痛みと生きる葛藤、悟り₋2(「夏の葬列」)
『ガラスのうさぎ』、小学生くらいで読んだ方も多いだろうか。
この少女の像が立つのは湘南地区のJR二宮駅前。作者・髙木敏子が終戦10日前に米軍の機銃掃射で父を失った場所である。彼女は13歳だった。今も二宮駅のホームの屋根には、爆撃の跡が残る。
一方、『夏の葬列』(山川方夫作)の舞台も二宮とされ、髙木敏子と山川方夫は2歳違い。二作を通して、見えてくるものがあるような気がする。
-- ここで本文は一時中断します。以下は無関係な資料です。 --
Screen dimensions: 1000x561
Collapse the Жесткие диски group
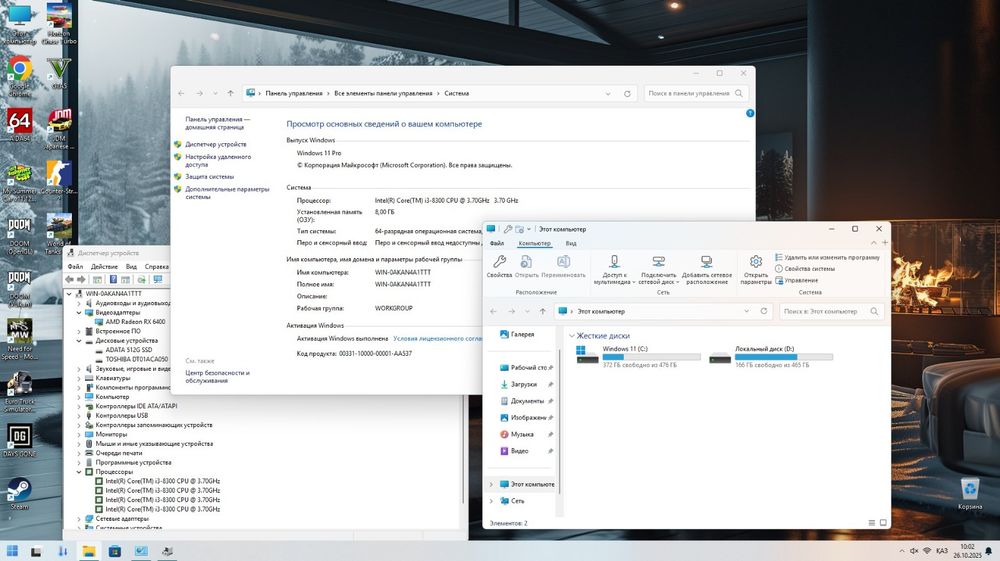click(x=571, y=336)
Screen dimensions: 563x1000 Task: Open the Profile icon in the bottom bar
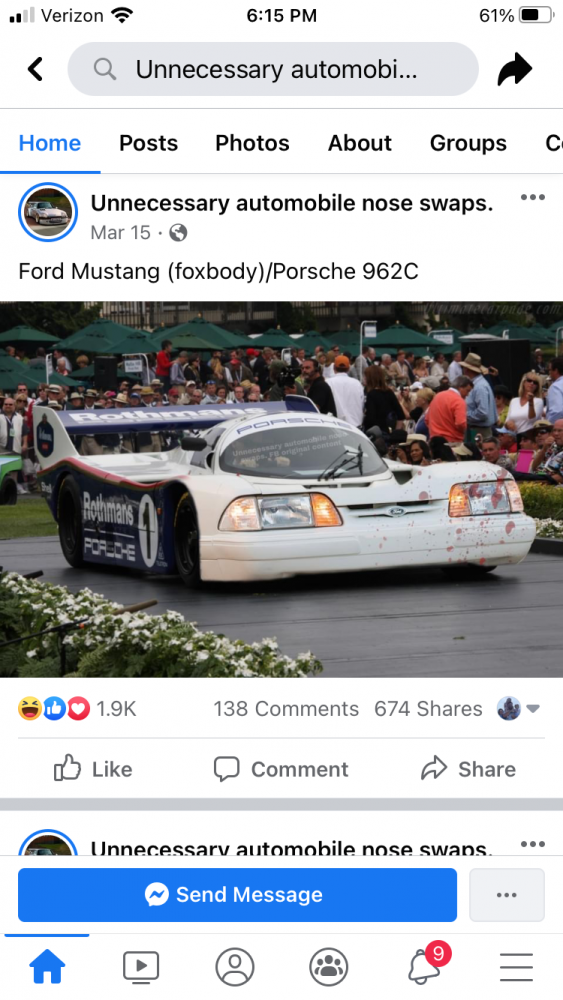pos(235,967)
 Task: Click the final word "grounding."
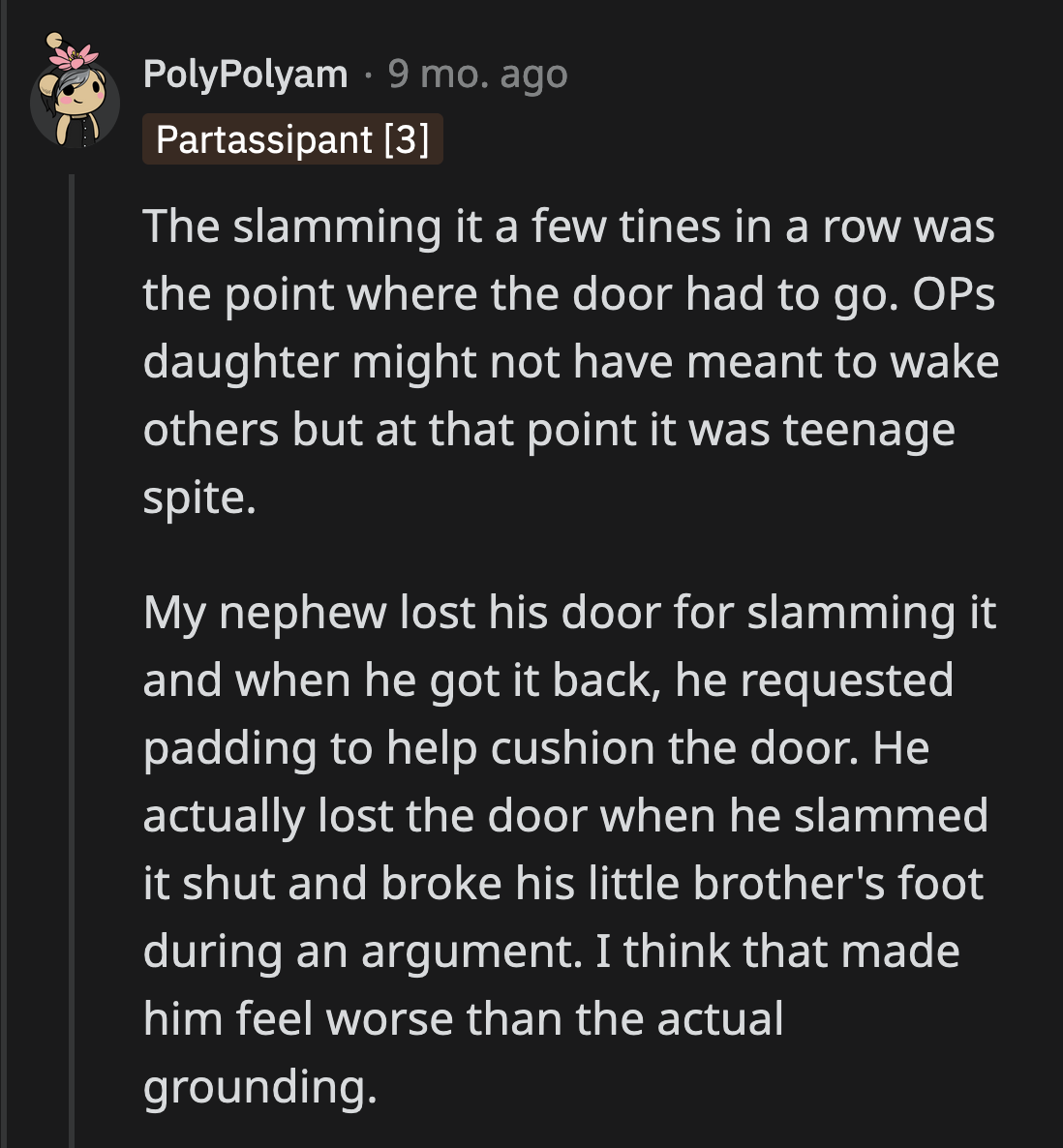point(259,1087)
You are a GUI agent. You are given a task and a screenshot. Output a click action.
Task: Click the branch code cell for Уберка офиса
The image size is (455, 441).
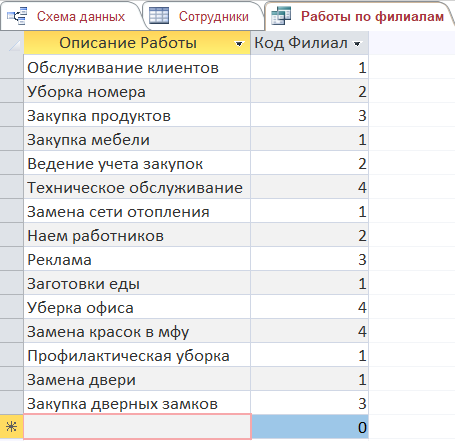point(310,307)
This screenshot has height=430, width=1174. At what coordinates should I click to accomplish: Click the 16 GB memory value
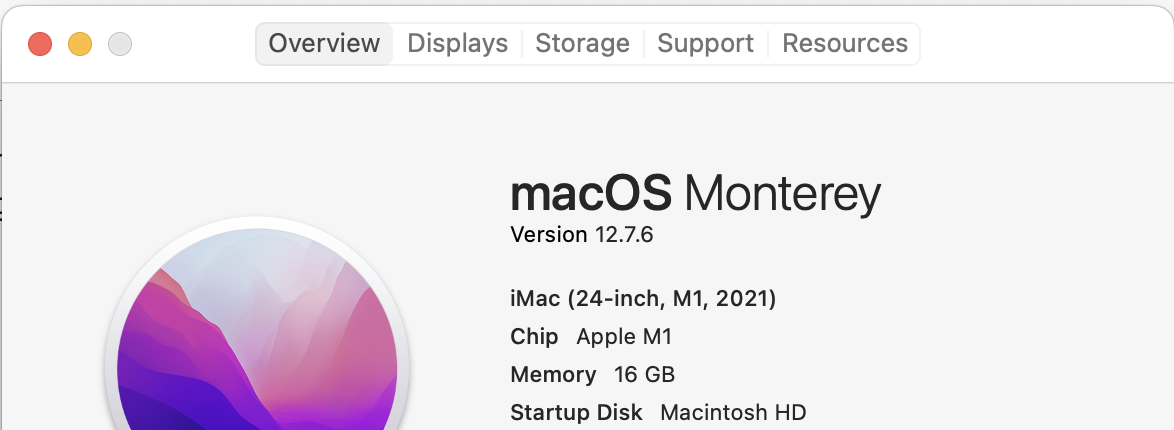[645, 375]
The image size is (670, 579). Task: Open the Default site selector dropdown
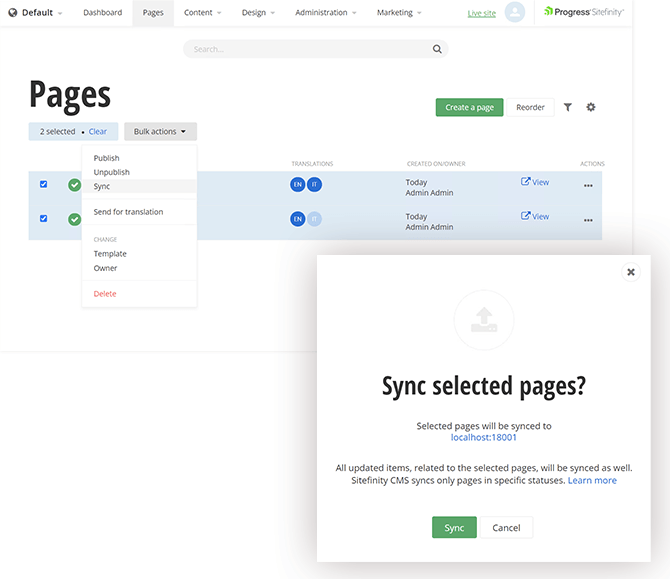[x=36, y=13]
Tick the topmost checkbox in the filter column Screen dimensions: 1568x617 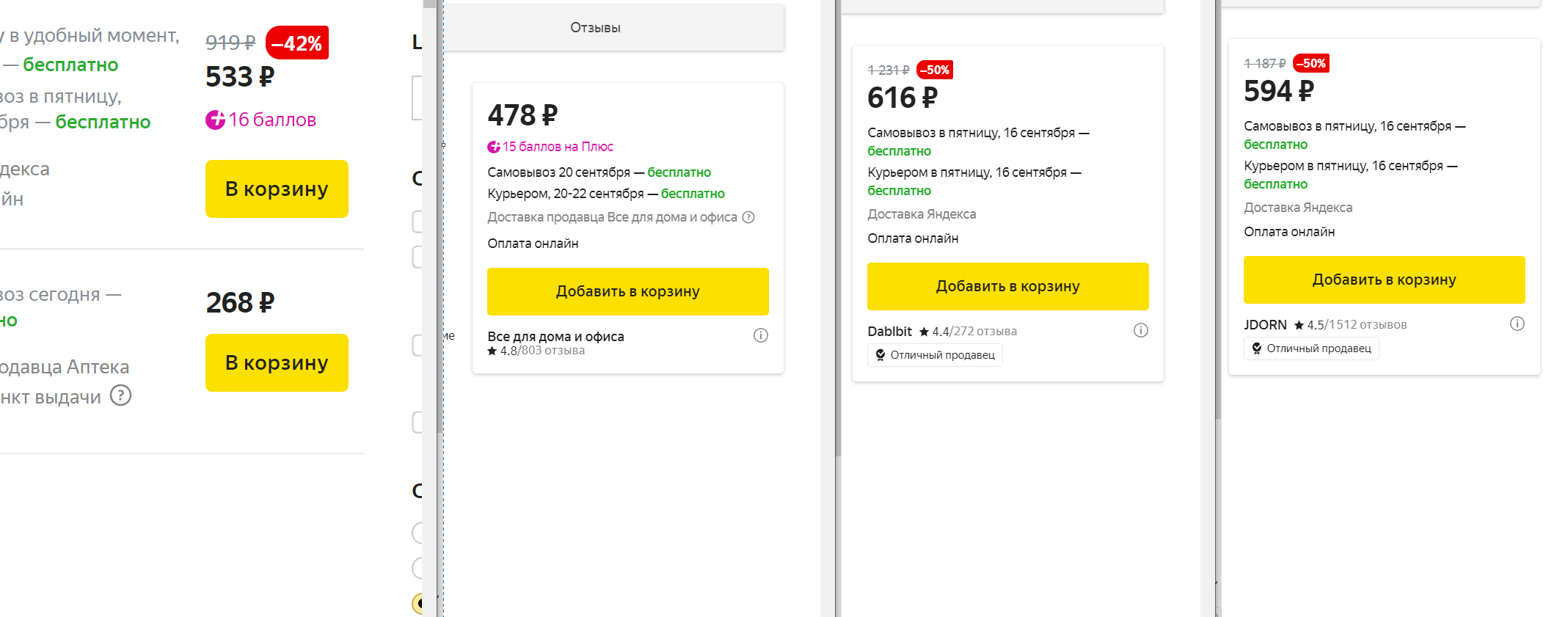click(x=417, y=221)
1945.8.5ー敗戦10日前、米軍による二宮の機銃掃射
ある時、髙木さんは友人から「あなたの『ガラスのうさぎ』によく似ている」とすすめられ『夏の葬列』を読む。そして、痛感するー「あの8月5日の二宮の空襲を体験していなければ、書けない文章だ」。
戦争末期の当時、二宮に疎開していた髙木さんには本を貸し借りするような友達・山川佳代子さんがいた。その佳代子さんを山川方夫氏の妹だと確信する。
二宮の米軍による機銃掃射でつながる『夏の葬列』と『ガラスのうさぎ』。体験記である『ガラスのうさぎ』には、終戦10日前の8月5日の事実として記され、『夏の葬列』では終戦前日の8月14日の出来事として描かれる。
真白なワンピース
『夏の葬列』では、機銃掃射に狙われる真白なワンピースの少女が登場する。本作はあくまでフィクションだが、実体験に基づくだろう所以は、山川方夫の別作品『日々の死』の一節からもうかがえる-【河合(主人公)は疎開先の、町外れの海岸の一軒家で、妹の白服を目標とした艦載機の猛烈な銃撃を受けた時の、あの記憶が忘れられない。河合は井戸端に走り出して、妹を抱え、座敷に倒れこんだ】。
体験記、フィクションと形は違えど、二作ともに強烈な実体験を昇華した文学である。両者を貫く真実は〈痛みと共に生きる葛藤と悟り〉といえよう。日本という国と日本人が驕り昂ぶり、掛け替えないものをないがしろにしようとする時、立ち返る方向を示す羅針盤だ。